Jacqueline met John F. Kennedy, a prominent Massachusetts representative, in 1951, and two years later, after he became a United States Senator, he proposed marriage to her. The couple married in St. Mary’s Roman Catholic Church in Newport, Rhode Island, on September 12, 1953.
They had a lot of disappointment and sorrow in the early years of their marriage. She had a miscarriage and gave birth to a stillborn daughter after John had spinal surgery. Caroline Bouvier Kennedy, their healthy daughter, was born on November 27, 1957, and their luck seemed to improve. Three years later, John declared his candidacy for president, and Jacqueline accompanied him on his campaign trail. After getting pregnant again, Jackie remained at home based on doctor’s orders but managed to work on the initiative.
She was known for her weekly news column “Campaign Wife.” John was narrowly elected president on November 8, 1960, and Jacqueline gave birth to a son, John F. Kennedy, Jr., a few weeks later.
Jacqueline Kennedy, the youngest first lady in almost 80 years, left an indelible impression on the role. She employed Letitia Baldrige as her social secretary during the 1960 election campaign because she was politically astute and etiquette-savvy. Her first task as the first lady was to transform the White House into an American history and culture museum that would promote pride and public service among those who came to see it.
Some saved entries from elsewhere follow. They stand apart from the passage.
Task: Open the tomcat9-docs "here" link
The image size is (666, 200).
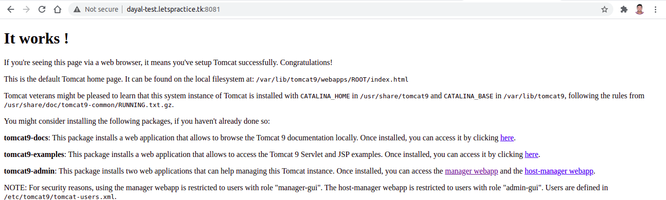Action: (x=507, y=138)
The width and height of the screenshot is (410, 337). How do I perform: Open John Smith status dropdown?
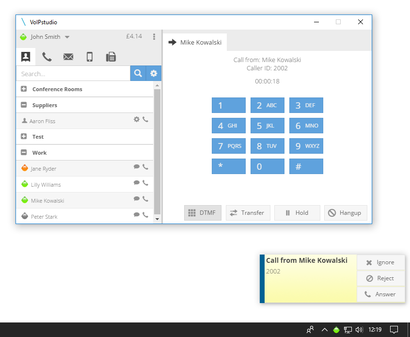point(67,37)
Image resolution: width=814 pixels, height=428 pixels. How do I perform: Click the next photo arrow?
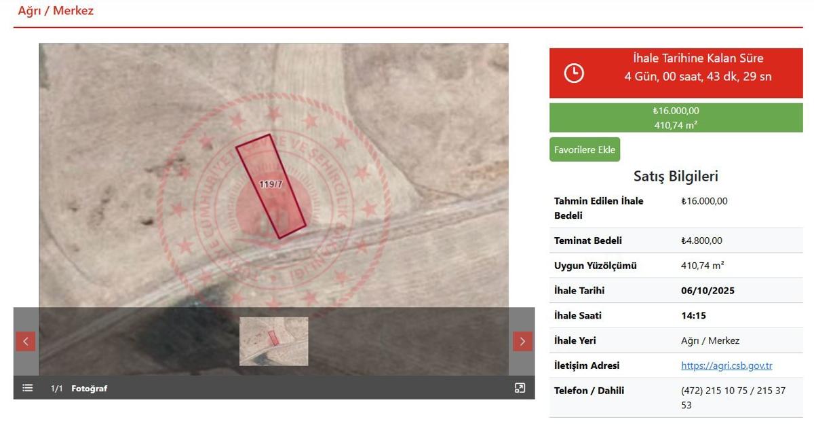[522, 341]
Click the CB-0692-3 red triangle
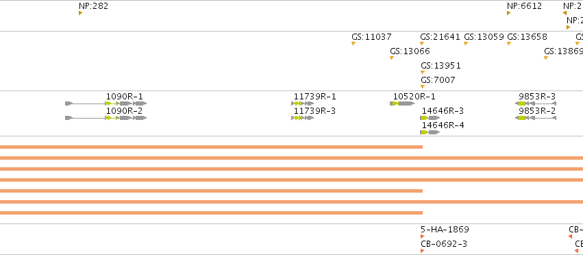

She founded the White House Historical Association, whose mission was to educate the public and raise money. Jackie wrote the foreword to the first edition of The White House: A Historical Guide, published by the association in 1962. Jacqueline employed a curator from the Smithsonian Institution to archive the mansion’s contents, which turned into a permanent position. With the first lady’s approval, Congress passed legislation encouraging the donation of precious art and furniture and declaring White House furnishings of “artistic or historical significance” to be “inalienable property” of the government preventing people from disposing of them at will. In February 1962, Jacqueline led a nationally broadcast tour of the White House after substantial renovations.
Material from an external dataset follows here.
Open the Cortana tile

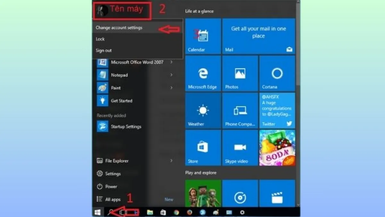coord(277,73)
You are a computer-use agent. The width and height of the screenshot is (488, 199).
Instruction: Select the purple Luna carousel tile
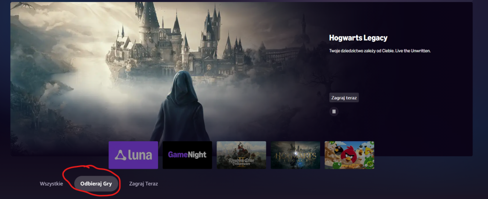pyautogui.click(x=133, y=155)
In addition, Jackie traveled abroad regularly, both with the president and alone, and she had a strong understanding of foreign cultures and languages. She spoke fluent French, Spanish, and Italian, which helped to improve America’s image.
Her husband was shot and killed by Lee Harvey Oswald in the crowd of cheering audiences in Dallas, Texas, on November 22, 1963, leaving her widowed at 34. In her bloodstained pink robe, the first lady’s stoic calm became a sign of national mourning.
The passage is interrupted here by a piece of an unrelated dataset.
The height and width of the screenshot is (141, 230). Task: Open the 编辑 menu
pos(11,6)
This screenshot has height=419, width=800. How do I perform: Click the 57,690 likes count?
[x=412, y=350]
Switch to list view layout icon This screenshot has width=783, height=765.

Aristotle Onassis, a Greek shipping magnate, became her husband in 1968, five years after John F. Kennedy’s death. Seven years later, in 1975, he died, leaving her a widow for the second time.
After her second husband died, Jackie resumed her promising career, which she had placed on hold when she married Kennedy. Jackie returned as an editor at the Viking Press in New York City before moving on to Doubleday as a senior editor.
Jackie passed away in her New York City apartment shortly after being diagnosed with non-Hodgkins lymphoma in 1994. Jackie was laid to rest in Arlington National Cemetery with John F. Kennedy and their two children after a funeral at St. Ignatius Roman Catholic Church on Park Avenue. Following the death of her only living son, John F. Kennedy, Jr., in a plane crash in July 1999, several books and papers examined the Kennedy story’s continuing role in the disaster. But it had also become a tale of luck and glamour, and the name she gave to her husband’s brief presidency, “Camelot,” seemed to capture a lot of her meaning.